IGB Faculty Members Granted Access to Top Supercomputer
Four researchers at the Institute for Genomic Biology (IGB) have been granted access to the Blue Waters supercomputer at the University of Illinois at Urbana-Champaign, capable of sustained performance at 1 petaflop, the measure of computer processing speed that is equal to a thousand trillion floating-point operations per second.
Blue Waters is considered one of the most powerful supercomputers in the world.
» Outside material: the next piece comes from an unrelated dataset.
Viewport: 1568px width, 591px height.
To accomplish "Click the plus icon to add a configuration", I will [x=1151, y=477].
It provides more computational power for scientific computing at the University of Illinois than most universities have available for their general use.
With the help of Blue Waters, IGB researchers will be able to perform quadrillions of calculations every second that are critical to producing improved biofuels, understanding protein disorders, and more.
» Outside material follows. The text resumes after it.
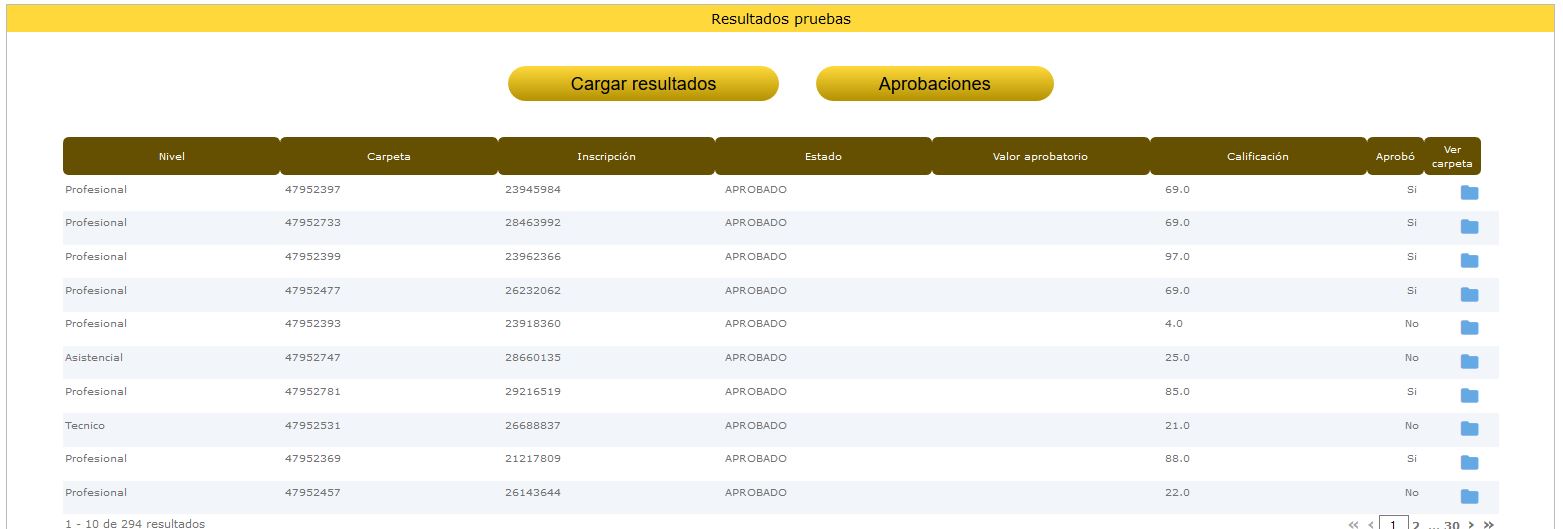Sort by the Calificación column header
Screen dimensions: 1563x529
(1257, 157)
IGB’s Isaac Cann, Professor of Microbiology and Animal Sciences and Deputy Director of the Energy Biosciences Institute, is one of eight investigators who will be able to spend significant amounts of time progressing his research with the aid of Blue Waters.
“Our limited understanding of how cellulose is depolymerized by key enzyme systems utilized in today's biofuel generation process has slowed down efficient conversion of biomass to biofuels,” Cann said. “The great computational power of Blue Waters will allow us, working with Swanlund Professor of Physics Klaus Schulten's group at the Beckman Institute for Advanced Science and Technology, to examine in greater detail than before one of the bottlenecks that has prevented biofuel generation from becoming an economically feasible technology.”
In addition, IGB faculty member and Professor of Bioinformatics Gustavo Caetano-Anolles, technical lead in genome informatics Christopher Fields, and Victor Jongeneel, the director of HPCBio (High-Performance Biological Computing) and IGB’s Director of Bioinformatics, received exploratory awards that will allow them to explore how Blue Waters can assist them with their research.